Roman Pawłowski: Kultura jako ekonomia i bunt (Gazeta Wyborcza)

"Modelu idealnego nie ma, nadmierne zaangażowanie państwa w kulturę powoduje jej biurokratyzację. To ewidentnie problem Europy. Dlatego Ruch Społeczny Obywatele Kultury, który doprowadził do przyjęcia przez rząd Paktu dla Kultury walczy o uspołecznienie zarządzania publicznymi środkami na kulturę. Chodzi o to, żeby nad urzędniczymi i politycznymi decyzjami roztoczyć systematyczną kontrolę. Instrumentem takiej kontroli są w tej chwili Zespół ds.

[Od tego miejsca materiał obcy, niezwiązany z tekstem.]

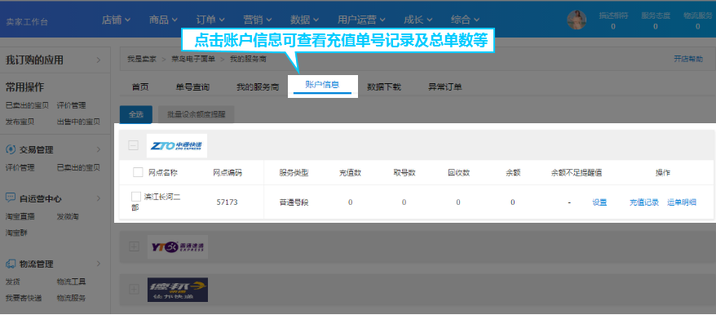Open the 充值记录 link
Viewport: 716px width, 315px height.
click(x=644, y=202)
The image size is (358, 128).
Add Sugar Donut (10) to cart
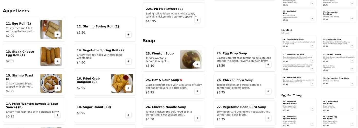point(128,115)
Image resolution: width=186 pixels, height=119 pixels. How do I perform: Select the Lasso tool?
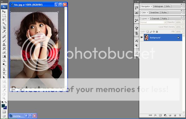(4, 19)
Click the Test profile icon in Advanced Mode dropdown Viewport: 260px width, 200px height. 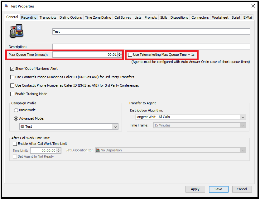point(22,126)
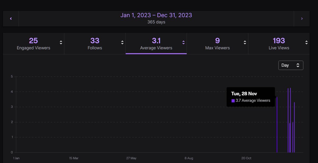Click the 20 Oct axis label
Screen dimensions: 318x163
(x=246, y=158)
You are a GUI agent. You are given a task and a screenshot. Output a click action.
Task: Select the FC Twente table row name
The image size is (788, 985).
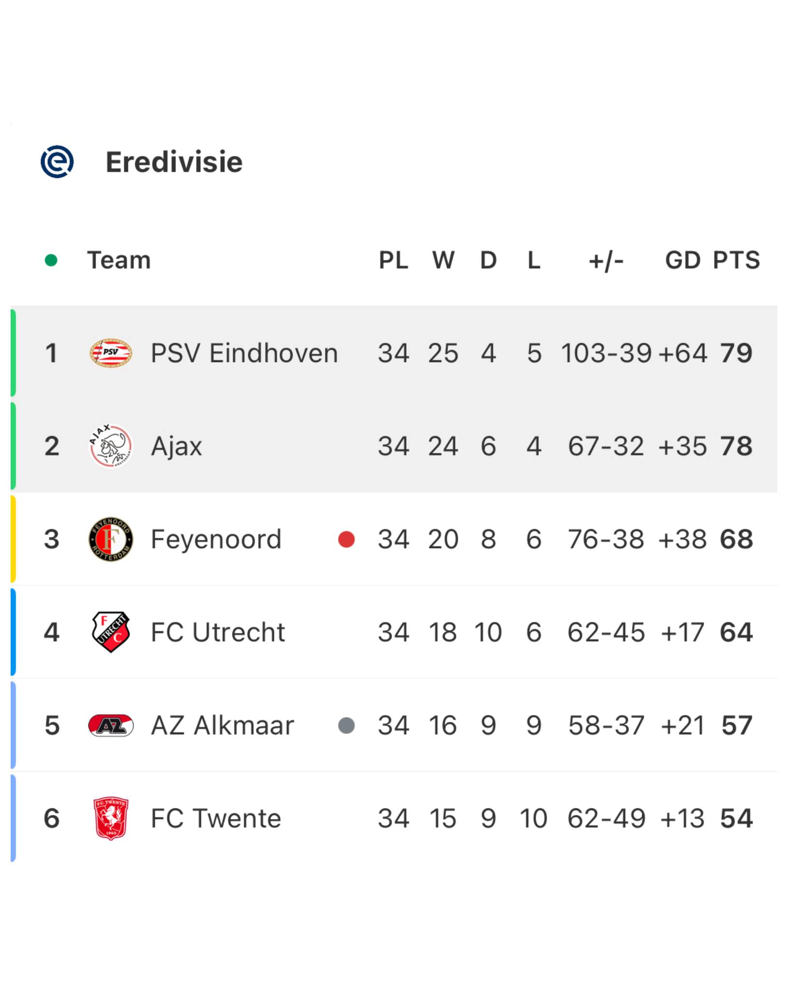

Paktu dla Kultury przy Kancelarii Prezesa Rady Ministrów i Komitet Społeczny przy Ministerstwie Kultury, ich zadaniem jest wspólnie z politykami i urzędnikami przekształcenie ustaleń Paktu na konkretne programy promocji uczestnictwa w kulturze, edukacji kulturalnej, digitalizacji".

Edwin Bendyk: Kasa na kulturę, czyli EKK zakończony (Polityka)

"Agnieszka Kubicka-Dzieduszycka: Nie jest łatwo, to prawda. Ale mnie bardziej zastanawia, dlaczego w Europeanie nie ma naszych mediów publicznych i ministerstwa kultury.

Jarosław Lipszyc: Kluczowe pytanie dotyczy misji mediów publicznych i instytucji kultury. Mnie jest trochę wszystko jedno, czy zasoby telewizji publicznej zostaną udostępnione w Europeanie czy na portalu Tvp.pl. Tymczasem na razie publiczne instytucje tracą z oczu podstawowy cel swojego istnienia. Narodowe Archiwum Cyfrowe na każdym udostępnianym przez siebie zdjęciu daje wielki znak "NAC". Ktoś nawet złośliwie powiedział, że mają kompleks małego logo. To jest może zgodne z prawem, ale na pewno nie z duchem ich zadań.

A co myślicie o powstającym właśnie w Polsce systemie administrowania digitalizowanymi zasobami, który tworzą Narodowy Instytut Audiowizualny, Narodowe Archiwum Cyfrowe i biblioteki publiczne o szczególnym znaczeniu? Wystartował teraz program Kultura+…

Jarosław Lipszyc: Nie wystartował. Trwają dyskusje nad regulaminem. Nie podpisano na razie ani jednej umowy.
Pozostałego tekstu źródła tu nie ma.